Les références aux préoccupations contemporaines ne se masquent pas derrière des tentatives de fictionnalisation : le créateur génial est clairement un néo-Steve Jobs, Bluebook est un avatar de Google et d'ailleurs la fascination de l'entreprise du moteur de recherche pour l'IA peut tout à fait avoir servi de support scénaristique. Il y a jusqu'à la référence à Wittgenstein qui est rapidement explicitée (un peu maladroitement sur le plan narratif, au reste ça ne dérange pas et cet écart n'est pas répété) et parfaitement légitime sur la question du langage. Il me semble que le contexte de science-fiction est audacieux, original et décalé.
Le jeu d'acteur est vraiment bon, l'idée du test de During est excellente, le scénario ne s'essouffle pas, les questionnements éthiques sur l'IA sont nouveaux, et ceux-ci en particulier encore très rarement traités par le cinéma, l'ambiance angoissante et l'ambiguité des personnages sont performantes et entraînent le spectateur dans un univers autre ; alors, où est le problème et pourquoi seulement 8 ? C'est un film qui mérite de recevoir les plus hautes louanges et m'a paru techniquement tenir debout. Pourtant, il m'a mis mal à l'aise. Je n'ai pas aimé y être, mais je suis heureux d'avoir fait son expérience. En ce sens est-il un véritable bon film, mais l'absence de dimension épique couplée à la fin dérisoire des personnages humains m'a bouleversée et terriblement gêné ; frustrant.

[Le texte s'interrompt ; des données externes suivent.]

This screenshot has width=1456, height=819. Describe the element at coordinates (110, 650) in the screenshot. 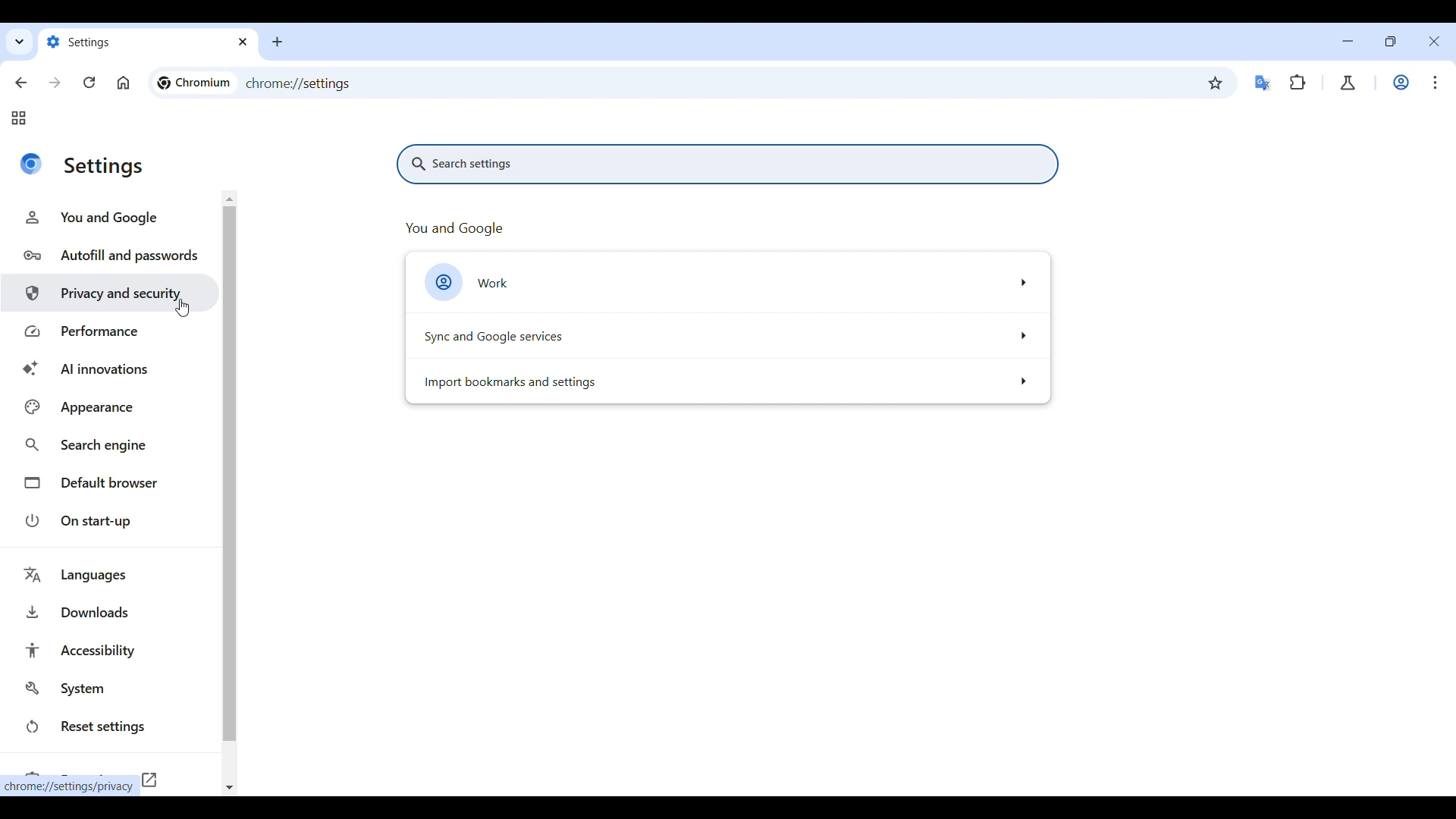

I see `Accessibility` at that location.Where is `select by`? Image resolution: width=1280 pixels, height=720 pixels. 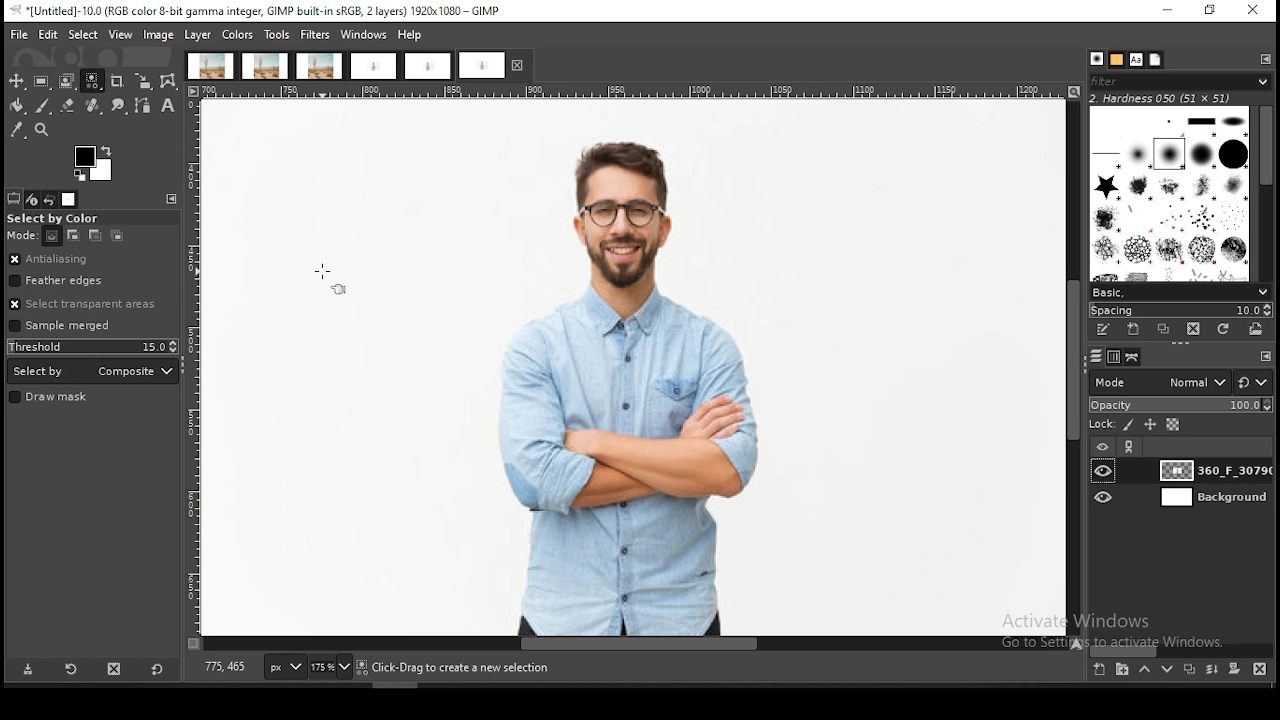
select by is located at coordinates (93, 371).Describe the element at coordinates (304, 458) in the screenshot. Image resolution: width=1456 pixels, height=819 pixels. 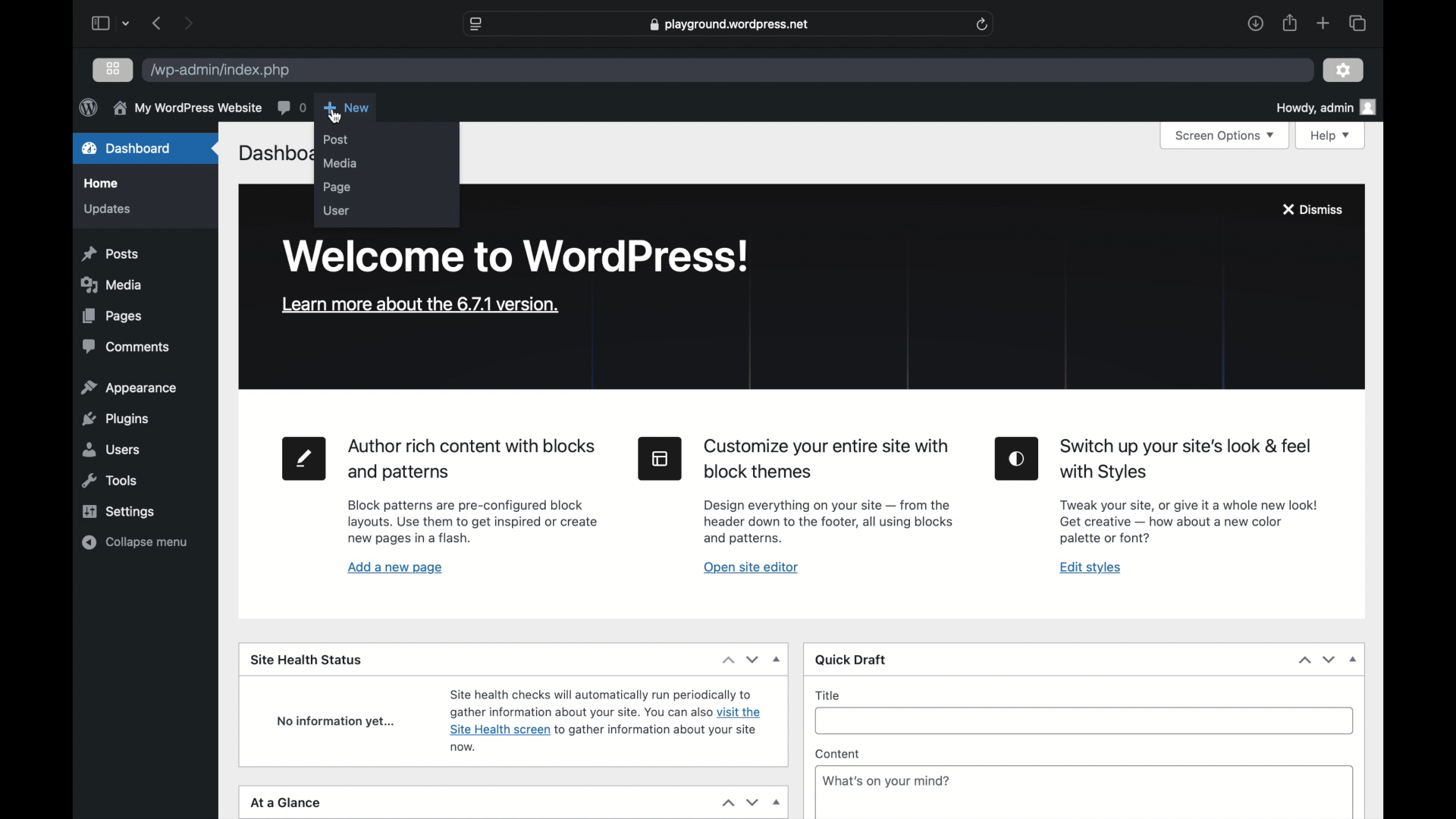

Aussi je reste non pas sur une certaine réserve mais sur une incapacité à adhérer pleinement à ce film aussi brillant que glauque, peut-être ai-je trop besoin de rêver, ou peut-être suis-je trop pleinement impliqué par l'humanité ? À voir, brillant, et ne pas tricher (ne pas mettre douze fois pause pendant le visionnage, éviter de faire autre chose à côté, je crois que les lenteurs participent du processus de stagnation émotionnelle sur laquelle fonctionne l'angoisse de l'intrigue).